For his part, Casanova justifies that the administrative status of disqualified prevented him from participating in what was happening in the library. He points to the Meduca commissions as the ones that led the cleanup, “took control” over the campus, he said during the interview.

That Saturday, Carrera, the library assistant who is credited with recording the inventory in 2017, was also present. According to unofficial versions, the young woman contracted an infection from mites. This newspaper tried to talk to Carrera, but she declined the interview.

Meduca has committed to restoring the library and organizing a book-throw to replenish the inventory.
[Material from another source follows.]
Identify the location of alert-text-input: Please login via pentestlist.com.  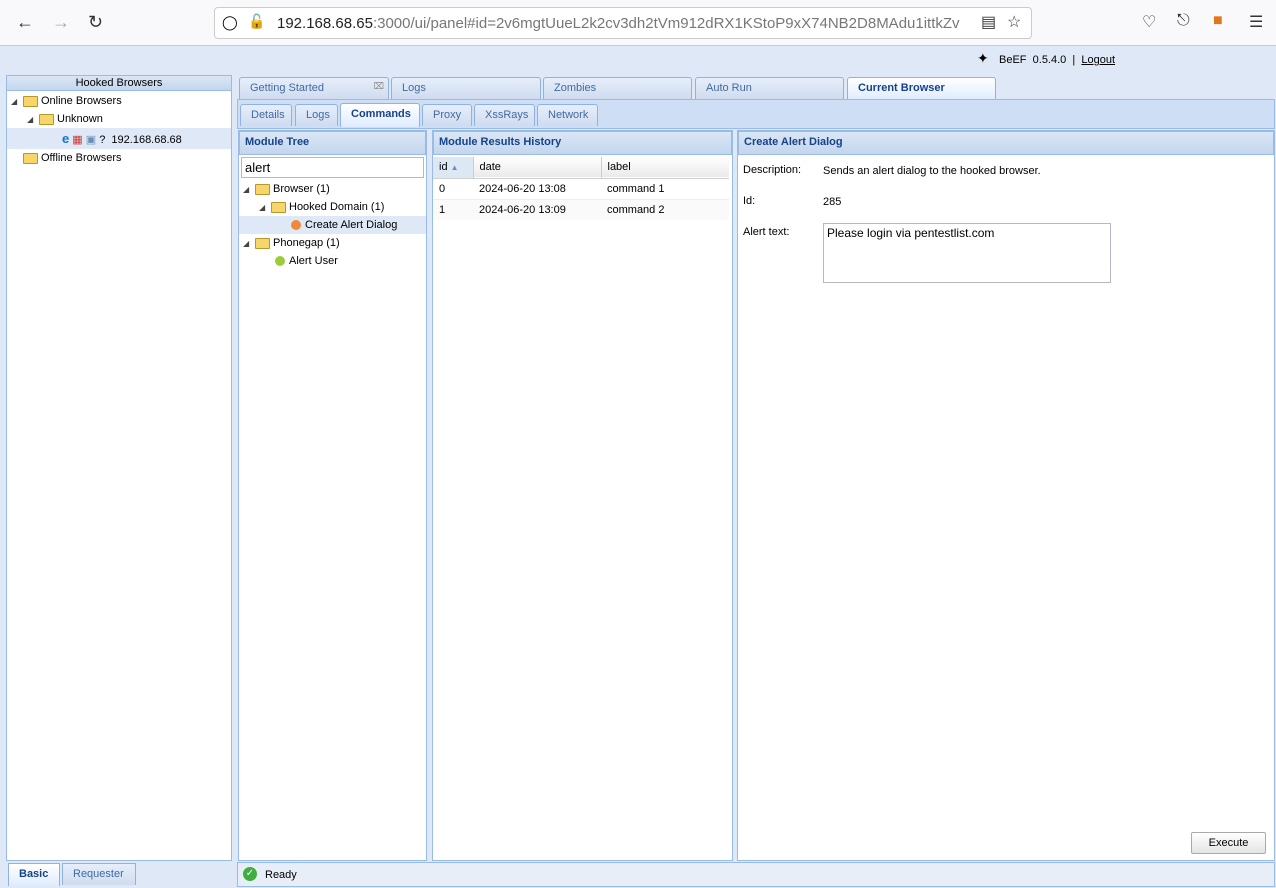
(967, 253).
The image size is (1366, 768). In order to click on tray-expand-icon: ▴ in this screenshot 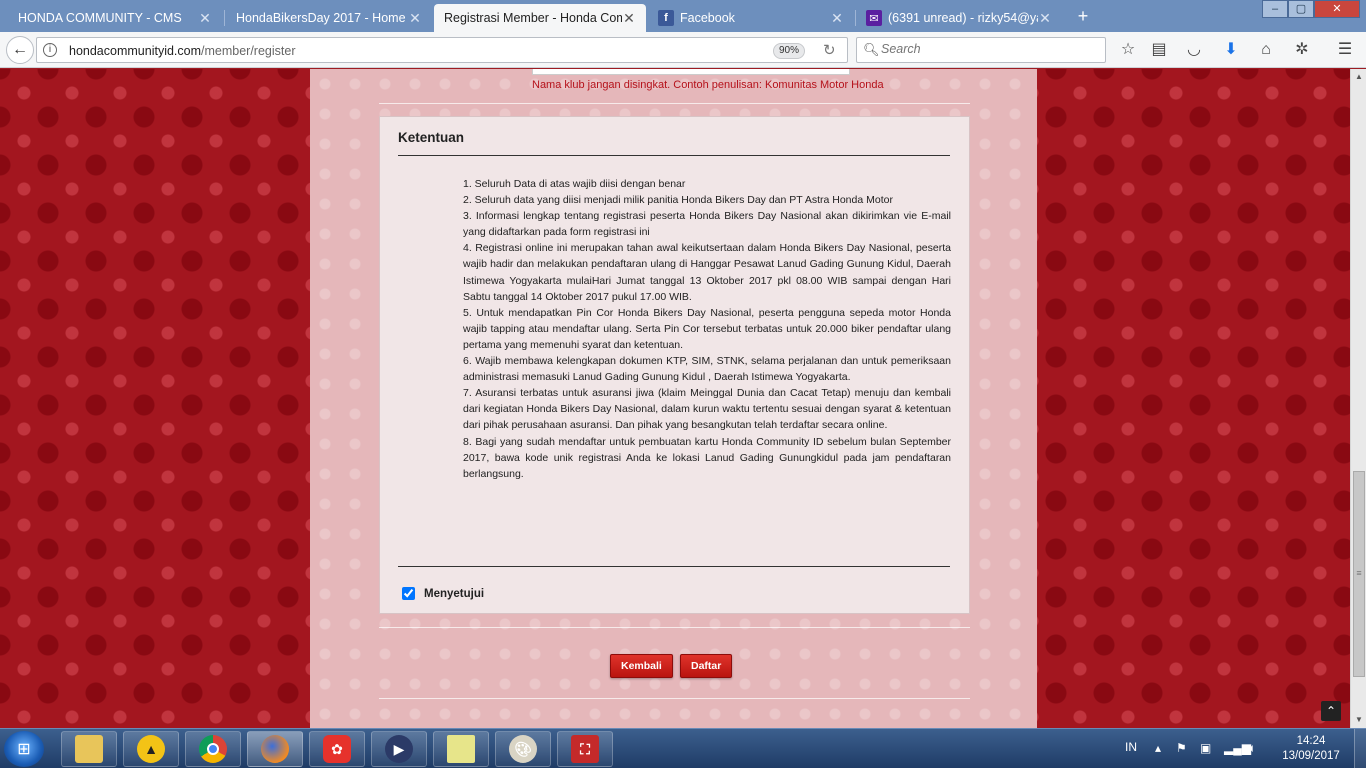, I will do `click(1158, 748)`.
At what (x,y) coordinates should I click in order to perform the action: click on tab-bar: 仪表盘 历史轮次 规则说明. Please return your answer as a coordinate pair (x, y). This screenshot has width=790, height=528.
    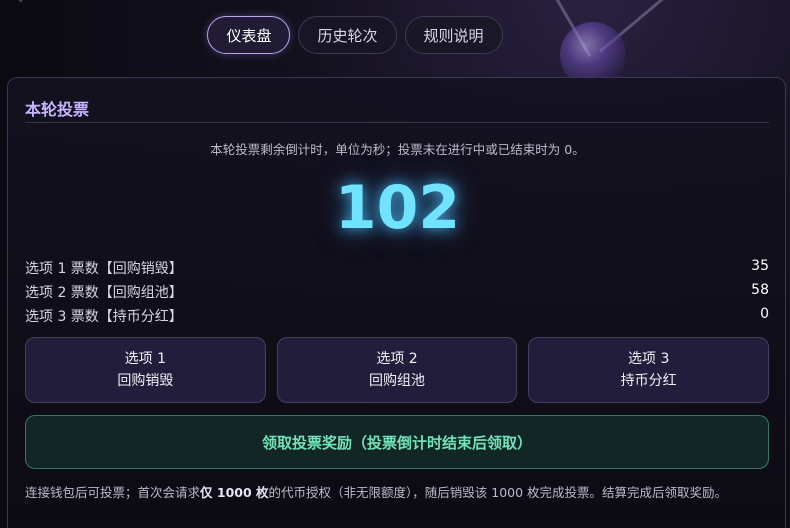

On September 9, under the presentation of magistrate Olmedo Arrocha, the CSJ refrained from hearing the writ of habeas data filed by Ms. Golcher, considering that the Department of Assets does not have jurisdiction in two or more provinces. Two magistrates differed and saved their vote, Ángela Ruso and Carlos Vásquez. Both are of the opinion that said department “has functions at the national level.” However, the CSJ left the door open for him to refer the appeal to the First Superior Court.

The contempt for the importance or value of the historical wealth accumulated in books is an indication of the consideration that education in general occupies and of the cultural values ​​that we adopt as an integral part of our teaching. Just as moths eat books.